• Exercise requirements
Output the line that contains "Instruction: Click the smartphone", then every line beneath it through the end of the records, exactly as given and with no other lines.

____ Data for the task

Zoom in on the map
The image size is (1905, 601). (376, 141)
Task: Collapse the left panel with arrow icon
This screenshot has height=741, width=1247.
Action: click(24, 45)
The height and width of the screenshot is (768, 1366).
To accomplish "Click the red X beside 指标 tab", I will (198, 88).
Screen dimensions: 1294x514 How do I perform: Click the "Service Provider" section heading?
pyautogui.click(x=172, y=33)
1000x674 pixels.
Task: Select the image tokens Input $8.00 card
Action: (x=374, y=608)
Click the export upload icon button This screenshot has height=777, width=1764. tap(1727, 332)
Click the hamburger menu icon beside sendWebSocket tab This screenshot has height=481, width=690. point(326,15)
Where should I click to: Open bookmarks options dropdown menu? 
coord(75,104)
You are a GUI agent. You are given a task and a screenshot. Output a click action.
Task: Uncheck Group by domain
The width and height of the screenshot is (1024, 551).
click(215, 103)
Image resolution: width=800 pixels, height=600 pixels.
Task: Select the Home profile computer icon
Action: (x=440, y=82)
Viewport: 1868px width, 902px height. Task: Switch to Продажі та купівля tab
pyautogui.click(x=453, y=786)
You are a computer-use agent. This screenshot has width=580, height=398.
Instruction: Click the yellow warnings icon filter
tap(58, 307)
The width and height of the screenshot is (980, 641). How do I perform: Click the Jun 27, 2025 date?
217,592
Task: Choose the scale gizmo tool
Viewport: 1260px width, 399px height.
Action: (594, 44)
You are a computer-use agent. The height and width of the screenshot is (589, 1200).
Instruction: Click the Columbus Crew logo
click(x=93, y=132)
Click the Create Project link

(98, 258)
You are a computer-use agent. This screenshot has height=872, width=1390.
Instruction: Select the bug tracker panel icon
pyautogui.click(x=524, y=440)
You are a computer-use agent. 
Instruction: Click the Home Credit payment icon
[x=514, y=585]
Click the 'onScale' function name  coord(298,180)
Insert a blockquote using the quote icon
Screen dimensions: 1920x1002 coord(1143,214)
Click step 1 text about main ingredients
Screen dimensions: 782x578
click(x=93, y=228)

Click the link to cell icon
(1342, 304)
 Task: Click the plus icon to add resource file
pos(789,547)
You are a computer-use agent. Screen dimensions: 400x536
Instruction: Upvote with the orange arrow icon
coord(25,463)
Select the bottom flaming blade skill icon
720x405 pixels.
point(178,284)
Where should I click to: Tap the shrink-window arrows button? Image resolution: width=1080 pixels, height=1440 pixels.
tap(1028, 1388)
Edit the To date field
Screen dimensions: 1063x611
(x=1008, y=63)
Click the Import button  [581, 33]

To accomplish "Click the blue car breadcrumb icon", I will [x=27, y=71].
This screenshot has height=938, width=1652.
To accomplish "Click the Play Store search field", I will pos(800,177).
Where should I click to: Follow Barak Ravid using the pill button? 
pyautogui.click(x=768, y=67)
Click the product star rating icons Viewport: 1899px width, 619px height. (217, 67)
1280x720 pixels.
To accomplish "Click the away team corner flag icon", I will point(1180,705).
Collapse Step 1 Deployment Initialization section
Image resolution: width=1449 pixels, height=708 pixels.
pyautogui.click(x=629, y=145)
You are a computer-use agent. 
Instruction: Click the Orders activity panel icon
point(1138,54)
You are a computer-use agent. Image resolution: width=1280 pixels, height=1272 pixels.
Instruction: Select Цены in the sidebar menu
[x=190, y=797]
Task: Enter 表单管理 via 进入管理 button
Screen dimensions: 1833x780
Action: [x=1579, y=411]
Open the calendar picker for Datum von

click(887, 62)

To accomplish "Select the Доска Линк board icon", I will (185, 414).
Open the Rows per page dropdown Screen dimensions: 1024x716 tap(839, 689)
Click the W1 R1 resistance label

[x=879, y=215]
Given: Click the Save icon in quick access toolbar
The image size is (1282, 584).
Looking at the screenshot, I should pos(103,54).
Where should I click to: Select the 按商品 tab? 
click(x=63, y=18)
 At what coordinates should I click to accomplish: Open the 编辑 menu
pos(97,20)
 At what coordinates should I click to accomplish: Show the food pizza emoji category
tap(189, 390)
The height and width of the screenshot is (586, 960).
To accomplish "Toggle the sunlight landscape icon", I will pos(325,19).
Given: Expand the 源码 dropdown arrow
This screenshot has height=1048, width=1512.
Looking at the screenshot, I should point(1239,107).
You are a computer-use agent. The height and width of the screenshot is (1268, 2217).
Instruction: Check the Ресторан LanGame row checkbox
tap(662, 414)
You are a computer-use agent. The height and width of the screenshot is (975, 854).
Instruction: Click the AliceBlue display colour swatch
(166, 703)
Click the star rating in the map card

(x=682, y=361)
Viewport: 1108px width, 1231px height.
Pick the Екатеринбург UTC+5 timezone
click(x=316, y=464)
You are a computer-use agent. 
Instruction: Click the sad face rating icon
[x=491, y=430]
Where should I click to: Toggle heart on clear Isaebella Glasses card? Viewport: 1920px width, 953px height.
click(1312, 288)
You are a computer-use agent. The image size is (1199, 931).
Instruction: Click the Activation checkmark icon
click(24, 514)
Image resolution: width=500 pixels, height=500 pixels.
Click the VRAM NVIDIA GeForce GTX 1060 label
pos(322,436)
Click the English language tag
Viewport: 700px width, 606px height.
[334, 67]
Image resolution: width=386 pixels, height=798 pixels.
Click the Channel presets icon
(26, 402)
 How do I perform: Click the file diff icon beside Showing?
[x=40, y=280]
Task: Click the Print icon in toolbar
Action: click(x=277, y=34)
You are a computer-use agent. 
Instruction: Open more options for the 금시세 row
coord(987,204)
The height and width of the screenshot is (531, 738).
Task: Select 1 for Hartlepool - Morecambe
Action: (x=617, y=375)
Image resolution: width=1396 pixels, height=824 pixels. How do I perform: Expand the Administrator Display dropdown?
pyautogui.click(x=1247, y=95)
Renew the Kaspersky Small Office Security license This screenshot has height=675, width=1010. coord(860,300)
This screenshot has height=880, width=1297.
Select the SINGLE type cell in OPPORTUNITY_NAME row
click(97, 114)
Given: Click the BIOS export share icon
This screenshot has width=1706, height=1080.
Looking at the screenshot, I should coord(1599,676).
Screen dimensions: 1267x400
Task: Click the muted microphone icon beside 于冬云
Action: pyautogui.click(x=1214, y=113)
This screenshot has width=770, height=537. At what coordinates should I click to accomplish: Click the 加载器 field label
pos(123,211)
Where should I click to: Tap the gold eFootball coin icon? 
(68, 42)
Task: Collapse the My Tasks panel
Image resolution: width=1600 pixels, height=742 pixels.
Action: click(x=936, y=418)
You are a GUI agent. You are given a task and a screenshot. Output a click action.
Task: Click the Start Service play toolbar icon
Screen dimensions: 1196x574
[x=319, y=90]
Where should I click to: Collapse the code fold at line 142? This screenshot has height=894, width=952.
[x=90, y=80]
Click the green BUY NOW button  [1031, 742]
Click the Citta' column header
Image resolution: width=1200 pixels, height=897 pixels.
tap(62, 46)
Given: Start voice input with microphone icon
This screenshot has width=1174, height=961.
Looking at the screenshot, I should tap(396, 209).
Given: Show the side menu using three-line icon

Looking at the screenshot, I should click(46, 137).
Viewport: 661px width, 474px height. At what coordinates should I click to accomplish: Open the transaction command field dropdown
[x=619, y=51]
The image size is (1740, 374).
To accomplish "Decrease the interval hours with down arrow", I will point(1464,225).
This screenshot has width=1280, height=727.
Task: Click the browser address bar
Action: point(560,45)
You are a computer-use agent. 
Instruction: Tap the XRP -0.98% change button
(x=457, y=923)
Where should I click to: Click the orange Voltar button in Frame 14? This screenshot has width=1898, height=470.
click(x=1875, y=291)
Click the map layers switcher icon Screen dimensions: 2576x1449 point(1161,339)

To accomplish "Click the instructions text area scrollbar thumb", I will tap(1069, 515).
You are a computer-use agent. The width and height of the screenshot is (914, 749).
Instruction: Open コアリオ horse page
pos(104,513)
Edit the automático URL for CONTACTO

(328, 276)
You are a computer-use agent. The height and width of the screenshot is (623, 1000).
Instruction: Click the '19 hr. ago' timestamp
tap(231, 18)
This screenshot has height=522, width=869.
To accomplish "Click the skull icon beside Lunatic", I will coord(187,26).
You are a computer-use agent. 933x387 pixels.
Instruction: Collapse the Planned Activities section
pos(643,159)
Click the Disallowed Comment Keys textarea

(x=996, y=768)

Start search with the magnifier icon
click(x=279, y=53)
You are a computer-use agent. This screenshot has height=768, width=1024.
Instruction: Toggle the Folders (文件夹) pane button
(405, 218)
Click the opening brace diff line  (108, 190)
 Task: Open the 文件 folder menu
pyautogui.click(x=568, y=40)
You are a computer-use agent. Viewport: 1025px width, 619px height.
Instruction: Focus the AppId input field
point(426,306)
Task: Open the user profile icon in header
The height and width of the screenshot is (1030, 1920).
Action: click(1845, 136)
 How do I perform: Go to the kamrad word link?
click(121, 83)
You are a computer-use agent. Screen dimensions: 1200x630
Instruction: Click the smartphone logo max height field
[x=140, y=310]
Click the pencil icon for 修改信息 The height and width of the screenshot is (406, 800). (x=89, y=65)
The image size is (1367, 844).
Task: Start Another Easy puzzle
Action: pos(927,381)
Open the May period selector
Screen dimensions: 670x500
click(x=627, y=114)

________

• Output below
Instruction: Click the smartphone logo max height field
[x=140, y=310]
Click the pencil icon for 修改信息 The height and width of the screenshot is (406, 800). (x=89, y=65)
The image size is (1367, 844).
Task: Start Another Easy puzzle
Action: pos(927,381)
Open the May period selector
Screen dimensions: 670x500
click(x=627, y=114)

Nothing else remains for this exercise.